Despite it being the second largest centre in the Tasman Region, I was never really aware of Motueka until I visited it in the summer of 2020. Helped by glorious weather (it is one of the sunniest places in New Zealand) I found it a lovely place to explore.
Trying to find somewhere to park up to eat my lunch I randomly found the beautiful Motueka Inlet.
Which is surrounded by the 4km Motueka Inlet Walkway, opened in 2012 as a dual use cycling and pedestrian walkway.
On the nearby coast the Motueka Saltwater Baths are a safe enclosed area for swimming, or sunbathing on the surrounding deck.
The sea looked pretty appealing from here as well.
A highlight was the shipwreck of the Janie Seddon. Built as a submarine mining vessel, she served in both World Wars before being converted unsuccessfully into a fishing vessel. She was laid up at the Motueka Wharf, sank a few years later and was abandoned. She’s now a super photogenic sight at low tide.
Particularly when I discovered blocks laid in the mud so I could safely get closer to her without disappearing into the mud.
I revisited her a few days later when the tide was in, not quite as photogenic…

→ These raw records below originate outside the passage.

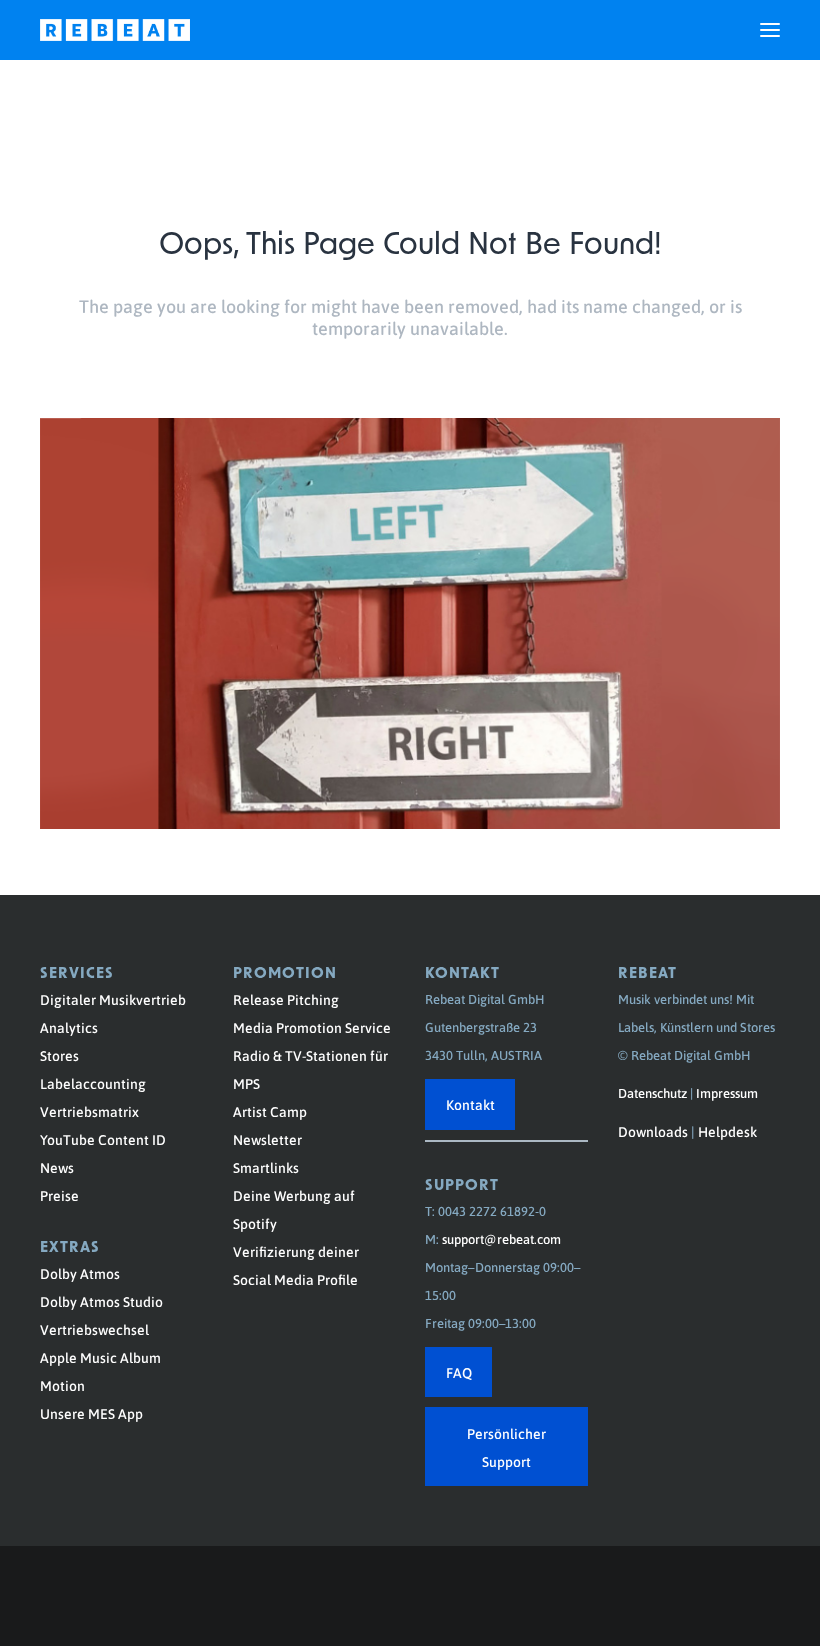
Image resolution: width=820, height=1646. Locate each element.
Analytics (69, 1027)
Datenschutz (652, 1092)
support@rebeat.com (501, 1238)
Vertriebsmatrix (89, 1111)
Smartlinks (266, 1167)
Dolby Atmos (80, 1273)
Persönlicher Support (506, 1447)
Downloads (653, 1131)
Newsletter (267, 1139)
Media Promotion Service (312, 1027)
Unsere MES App (91, 1413)
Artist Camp (270, 1111)
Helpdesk (727, 1131)
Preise (59, 1195)
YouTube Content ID (103, 1139)
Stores (59, 1055)
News (57, 1167)
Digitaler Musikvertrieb (113, 999)
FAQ (459, 1372)
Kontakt (470, 1104)
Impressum (727, 1092)
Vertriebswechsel (94, 1329)
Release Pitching (286, 999)
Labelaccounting (93, 1083)
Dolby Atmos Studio (101, 1301)
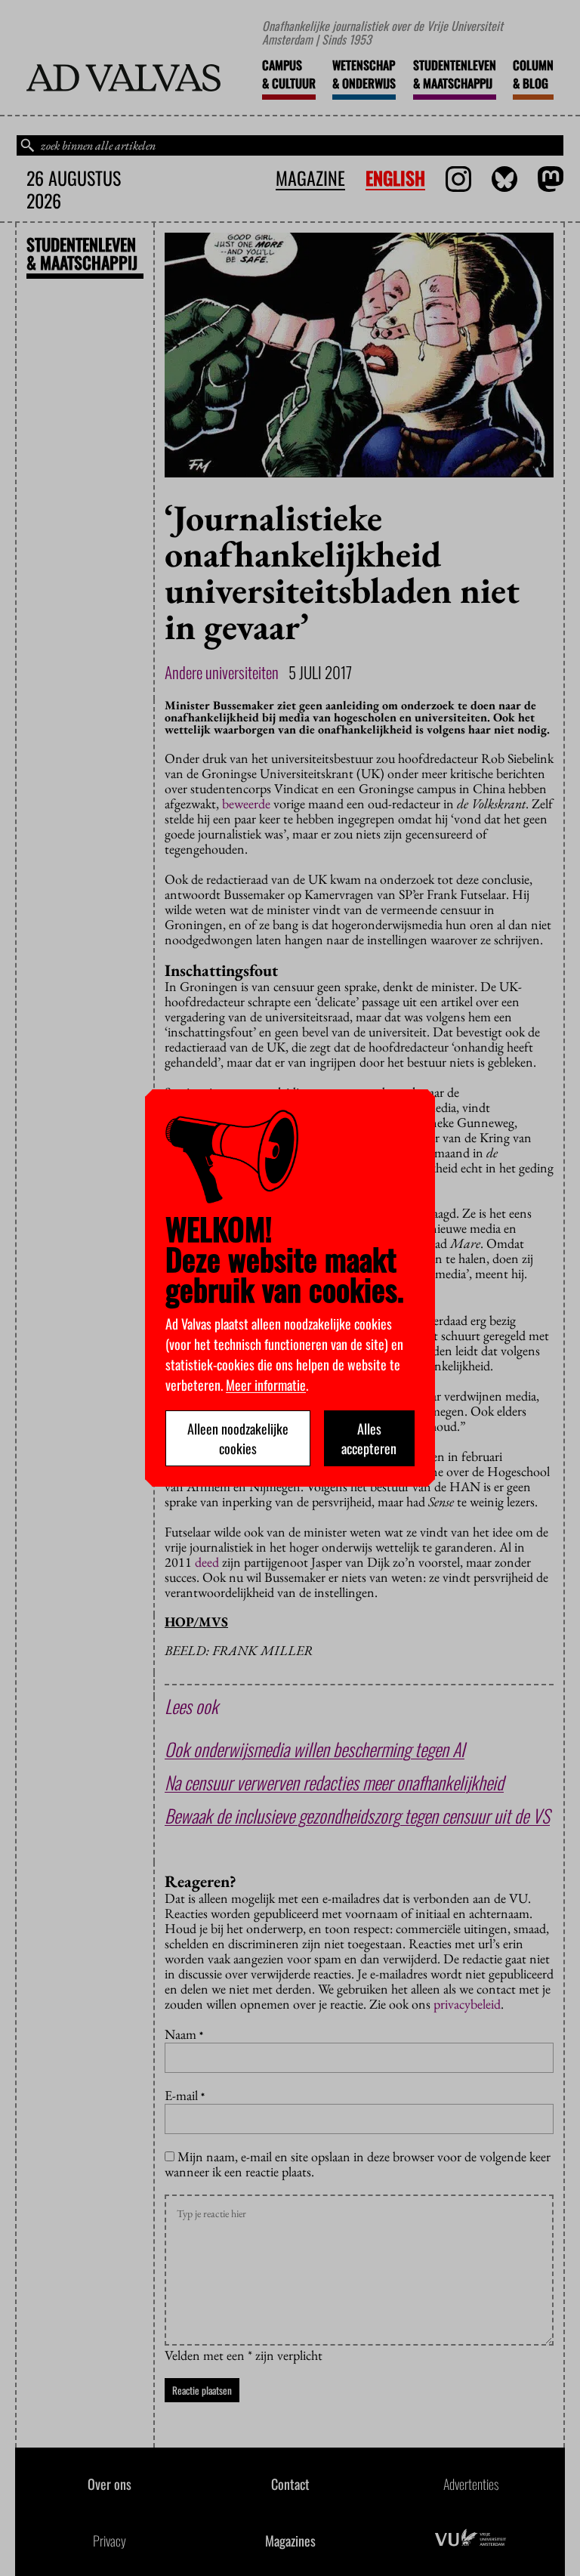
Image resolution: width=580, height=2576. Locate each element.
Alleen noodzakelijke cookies (237, 1438)
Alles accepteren (368, 1438)
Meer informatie (266, 1385)
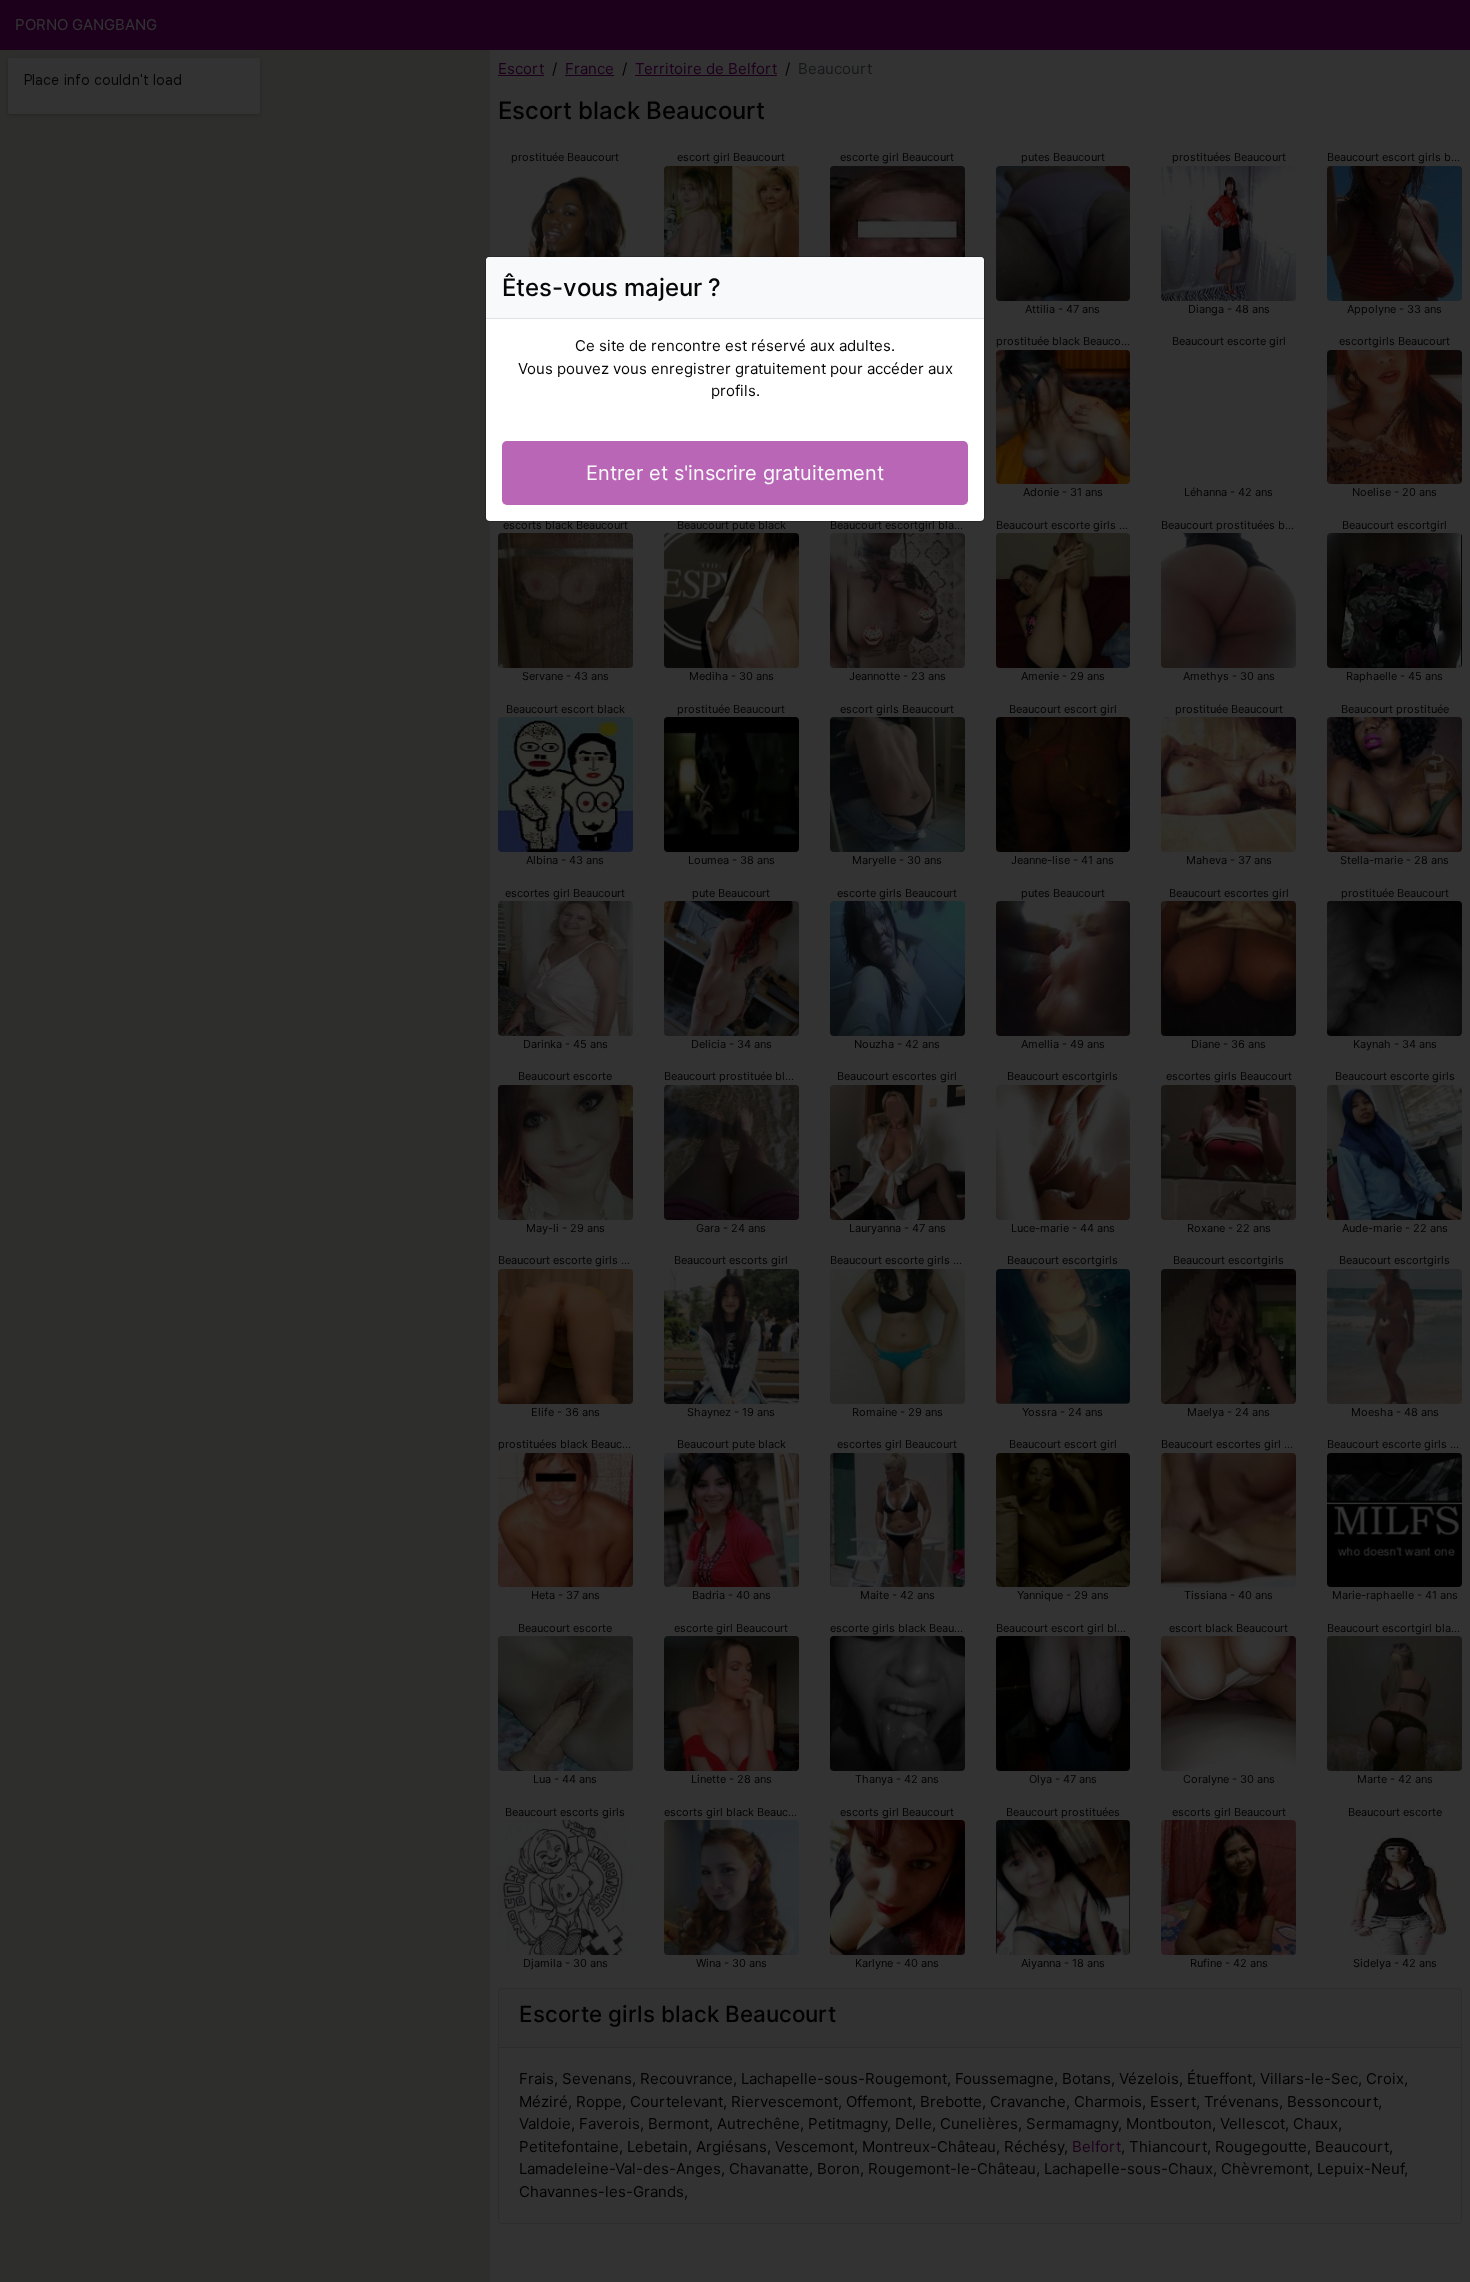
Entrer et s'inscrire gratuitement (735, 473)
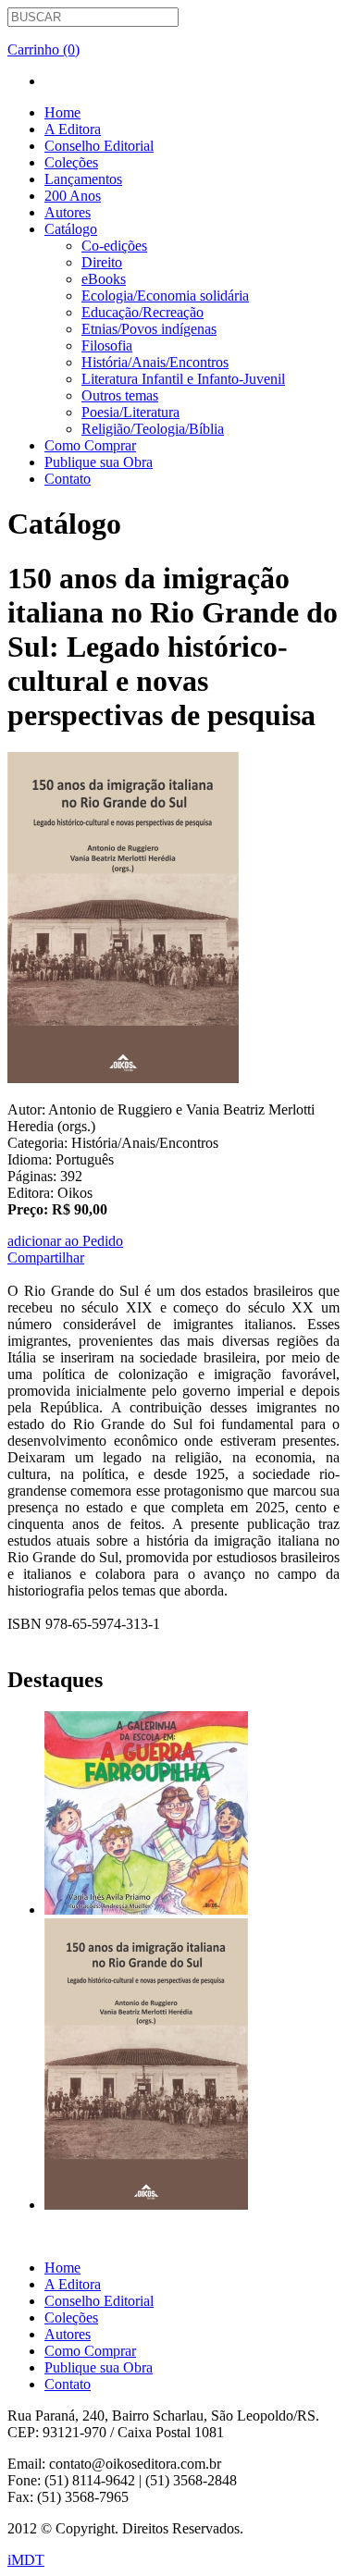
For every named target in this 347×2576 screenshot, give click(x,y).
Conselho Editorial (99, 146)
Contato (67, 479)
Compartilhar (45, 1257)
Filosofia (106, 345)
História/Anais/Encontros (155, 362)
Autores (67, 212)
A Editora (72, 129)
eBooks (103, 279)
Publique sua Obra (98, 462)
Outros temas (119, 395)
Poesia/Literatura (130, 412)
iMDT (25, 2560)
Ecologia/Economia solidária (165, 295)
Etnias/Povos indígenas (149, 329)
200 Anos (72, 195)
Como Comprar (90, 445)
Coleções (71, 162)
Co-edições (114, 245)
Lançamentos (83, 179)
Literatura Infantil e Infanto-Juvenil (183, 379)
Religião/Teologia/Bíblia (152, 429)
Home (62, 112)
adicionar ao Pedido (65, 1241)
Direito (101, 262)
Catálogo (70, 229)
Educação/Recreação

Pethybridge Rose Garden was a rather lovely spot, even out of season when the roses had finished flowing. It was developed in memory of Charles Edward Pethybridge, who spent 50 years working for the tobacco company W.D & H.O Wills. It was opened in 1964 after a residential section was bought and turned into the gardens. He was a prominent member of the local community, including Rotary.
The Kiyosato Japanese Gardens were built to celebrate the sister town relationship between Motueka and Kiyosato in Japan.
To finish with views from Motueka looking toward the Wharepapa / Arthur Range in Kahurangi National Park, the largest national park in New Zealand.